▸ **Exercise requirements**
Each line of the data that mentions the string "label" needs to be identified and copied.

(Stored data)
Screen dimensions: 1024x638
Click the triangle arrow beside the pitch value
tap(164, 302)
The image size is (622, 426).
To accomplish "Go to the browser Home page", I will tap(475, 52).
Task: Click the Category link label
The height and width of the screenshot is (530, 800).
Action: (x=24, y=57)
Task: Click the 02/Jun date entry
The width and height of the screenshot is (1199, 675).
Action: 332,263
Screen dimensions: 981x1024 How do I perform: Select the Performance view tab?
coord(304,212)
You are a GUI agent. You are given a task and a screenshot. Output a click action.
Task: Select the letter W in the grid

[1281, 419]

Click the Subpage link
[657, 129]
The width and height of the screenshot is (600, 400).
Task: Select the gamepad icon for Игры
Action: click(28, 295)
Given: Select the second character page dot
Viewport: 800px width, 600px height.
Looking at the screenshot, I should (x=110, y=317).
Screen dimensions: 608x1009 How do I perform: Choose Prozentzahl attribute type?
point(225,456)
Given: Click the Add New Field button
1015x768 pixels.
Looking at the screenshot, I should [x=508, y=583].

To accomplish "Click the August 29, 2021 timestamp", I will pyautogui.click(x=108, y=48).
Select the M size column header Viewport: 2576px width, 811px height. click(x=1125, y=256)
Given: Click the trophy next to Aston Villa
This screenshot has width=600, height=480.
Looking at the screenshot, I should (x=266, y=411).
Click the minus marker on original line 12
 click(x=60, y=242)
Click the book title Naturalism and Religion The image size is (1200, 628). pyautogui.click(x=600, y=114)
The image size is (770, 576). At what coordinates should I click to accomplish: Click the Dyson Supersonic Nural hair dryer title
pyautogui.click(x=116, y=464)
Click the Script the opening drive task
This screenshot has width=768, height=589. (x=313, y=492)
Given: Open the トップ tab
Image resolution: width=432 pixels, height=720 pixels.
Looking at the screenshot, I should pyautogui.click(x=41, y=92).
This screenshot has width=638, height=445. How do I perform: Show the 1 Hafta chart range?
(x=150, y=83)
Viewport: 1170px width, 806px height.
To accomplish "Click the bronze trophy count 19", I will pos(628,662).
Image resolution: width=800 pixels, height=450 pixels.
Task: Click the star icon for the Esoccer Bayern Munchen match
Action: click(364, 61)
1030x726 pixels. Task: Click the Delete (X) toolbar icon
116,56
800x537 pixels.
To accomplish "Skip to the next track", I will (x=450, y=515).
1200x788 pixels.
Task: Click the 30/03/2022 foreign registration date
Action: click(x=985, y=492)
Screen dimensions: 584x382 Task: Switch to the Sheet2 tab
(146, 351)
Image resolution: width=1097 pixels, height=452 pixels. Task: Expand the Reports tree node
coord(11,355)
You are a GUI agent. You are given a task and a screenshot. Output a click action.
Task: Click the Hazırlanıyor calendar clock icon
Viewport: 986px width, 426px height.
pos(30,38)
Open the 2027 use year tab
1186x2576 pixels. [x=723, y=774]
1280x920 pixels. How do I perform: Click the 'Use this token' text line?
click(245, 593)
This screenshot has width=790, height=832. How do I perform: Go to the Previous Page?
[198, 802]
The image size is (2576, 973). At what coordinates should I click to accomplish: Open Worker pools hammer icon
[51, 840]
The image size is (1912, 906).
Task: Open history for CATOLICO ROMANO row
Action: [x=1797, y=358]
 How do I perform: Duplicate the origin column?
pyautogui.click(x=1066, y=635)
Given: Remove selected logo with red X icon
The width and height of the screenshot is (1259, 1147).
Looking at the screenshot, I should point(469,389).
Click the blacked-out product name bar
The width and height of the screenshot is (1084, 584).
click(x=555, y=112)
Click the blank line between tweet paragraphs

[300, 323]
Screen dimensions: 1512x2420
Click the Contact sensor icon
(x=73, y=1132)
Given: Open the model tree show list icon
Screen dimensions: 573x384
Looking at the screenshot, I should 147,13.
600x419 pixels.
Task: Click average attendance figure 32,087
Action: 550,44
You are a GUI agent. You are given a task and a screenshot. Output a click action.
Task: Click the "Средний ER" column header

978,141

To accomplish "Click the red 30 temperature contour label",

▸ **Task result**
Task: Click the Category link label
To accomplish "Click the red 30 temperature contour label",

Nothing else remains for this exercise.